This was just another Saturday morning, much like any other Saturday or so I thought. Isn’t it funny how life can throw you curve balls faster than Sandy Koufax? The phone rang at quarter past nine and my close friend Robin asked me to drive with her on the two and a half hour trek to her sister Carol’s home in Frankfort, Kentucky. Why not, I thought. My husband Randy was working on his tractors and would be gone most of the day. I love spontaneity. Not sure where that comes from, but it’s always been in my nature. “Sure! I’m up for a road trip” I said, “Come get me”.
The drive was pleasant, spent in idle chitchat about the past week’s events. Before we realized it, we were pulling into the gated entrance to Carol’s estate. I’ve been here a couple of times before and always enjoyed the visits. There is a familiar feeling about the area and the grounds of their 11 acre palatial estate. I cannot put my finger on anything specific. I just chalk it up to how Carol and her husband John, always referred to as “the Judge”, know how to make folks feel welcome; Southern hospitality at its finest.

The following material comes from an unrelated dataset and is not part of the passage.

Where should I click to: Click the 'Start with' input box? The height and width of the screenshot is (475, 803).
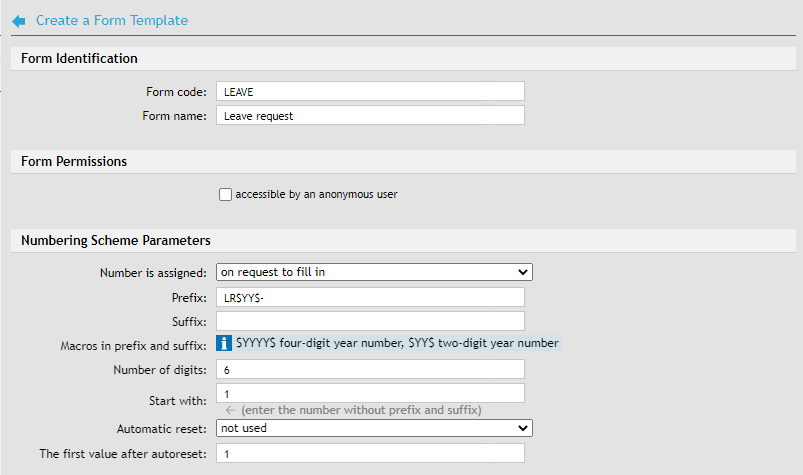370,394
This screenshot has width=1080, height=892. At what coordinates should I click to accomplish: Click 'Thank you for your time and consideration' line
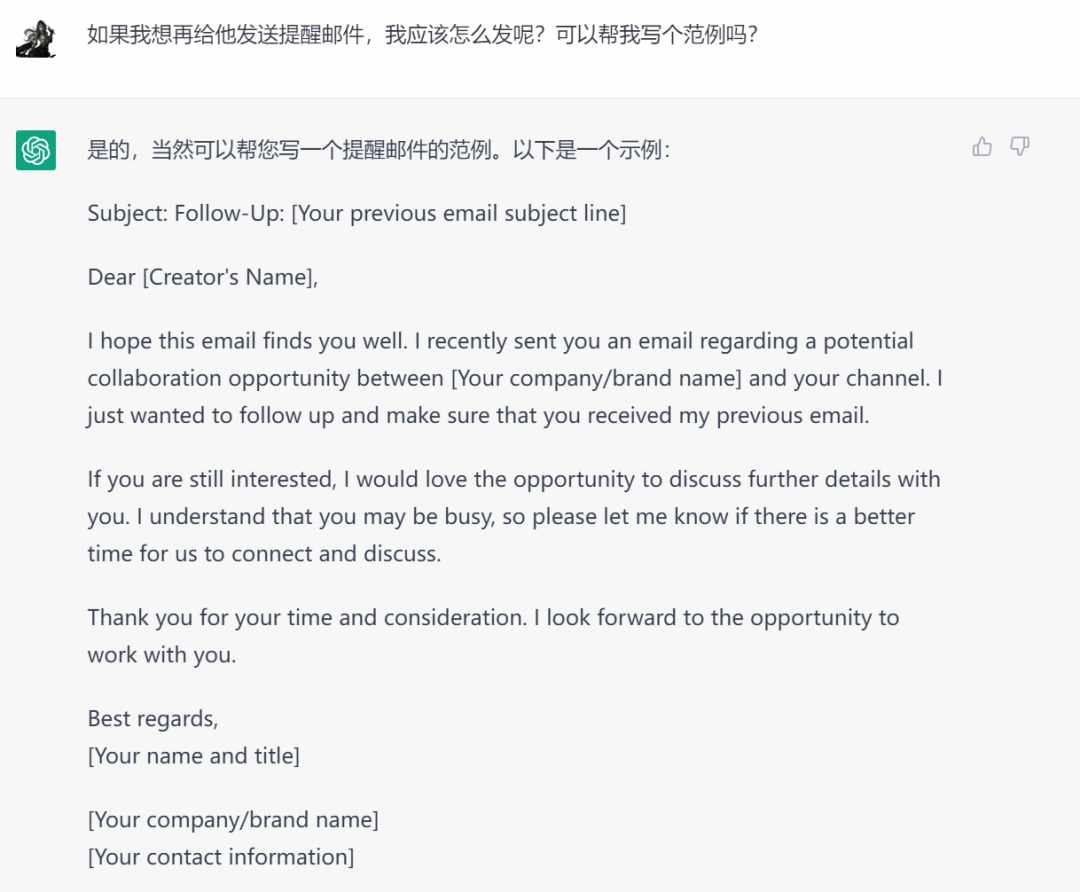point(493,617)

As we walked through the kitchen door there was a foreboding I had never experienced here before. Robin and Carol went into the dining room while the Judge and I exchanged pleasantries. Within minutes, Robin was back in the kitchen and said Carol wanted to speak to me alone. I was not at all wary, even as strange as this seemed to me.
Carol confided to me that she had been diagnosed with terminal cancer and was asking me to come live with them as their caregiver for what she was told could be one to six months. Without hesitation I said yes, and not surprisingly, without consulting my husband. Spontaneity!

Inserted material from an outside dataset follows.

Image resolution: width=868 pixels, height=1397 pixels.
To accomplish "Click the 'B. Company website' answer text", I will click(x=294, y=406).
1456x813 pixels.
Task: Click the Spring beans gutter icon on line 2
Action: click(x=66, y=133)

I was back in Frankfort within the week with three changes of clothes and a few of my favorite books. We started the routine of settling in and preparing for her departure from this life. In my mind, life has always had a fleeting, ethereal quality to it. I guess that is why spontaneity makes so much sense for me.
I have been living here for three months now without leaving the property for more than 2 hours at any given stretch. My life has settled into the routine of a caregiver and I cannot explain how contented I have become here or that I feel no need to socialize outside of this confined area.
The time spent here has brought back a memory I had almost forgotten, but it is becoming very pertinent to the core of my story. Two years earlier as Randy and I sat on a small airplane for our annual trip to Las Vegas, the stewardess asked for two volunteers to move towards the back of the plane. Randy took the first open seat and I continued to the back toward another seat. A nice looking middle-aged man smiled warmly and offered me the seat next to him. As the flight got underway, a strange conversation began to unfold. He told me he knew me from a past life; we were both women then. I listened with skepticism, but politeness. I told him I had no remembrance of a past life and with my being a born again Christian, that information didn’t really fit into my belief system. He just smiled and said “You will remember someday”. I relayed the conversation to Randy as we rejoined each other in the airport and throughout the ride to the hotel. He just rolled his eyes and we haven’t spoken of it again.
Today, as I am relaying this story, Carol has been gone just over a month. She asked me in her last days of life to stay with the Judge until he passed over. I promised her I would. She was 66 and he is 98 as of August 6th. That makes him 98 and a half! When I told my husband of my promise, he was stunned. “He could live to be a 100 or more”, he exclaimed. I have no understanding of why I made that promise, but at that moment, it seemed important for me to do so.
I have been given a draft of a book to read about this estate’s history and it is as if I knew what was going to be in the next paragraph. This property had been settled in the late 1700’s by a man named Judge Harry Innes. There are gravestones of five members of his family buried within 35 feet of the kitchen door. There are also the gravestones of three dogs that Judge Innes had cherished. They had been given to him by Thomas Jefferson. As part of my daily duties I walk Happy, the Judge’s Labrador, three times each day. What an appropriate name for this gentle animal. As we investigate these grounds together, I am filled with a sense of having walked here those many years ago. The words I spoke on the airplane came back to me about being a born again Christian.
Yes, I am a Christian, but I am coming to believe that I have lived here before. I am being filled with a knowing peace about my journey back to Kentucky.When the time comes, my purpose here having been fulfilled, I will return to my husband knowing that I have been “born again”.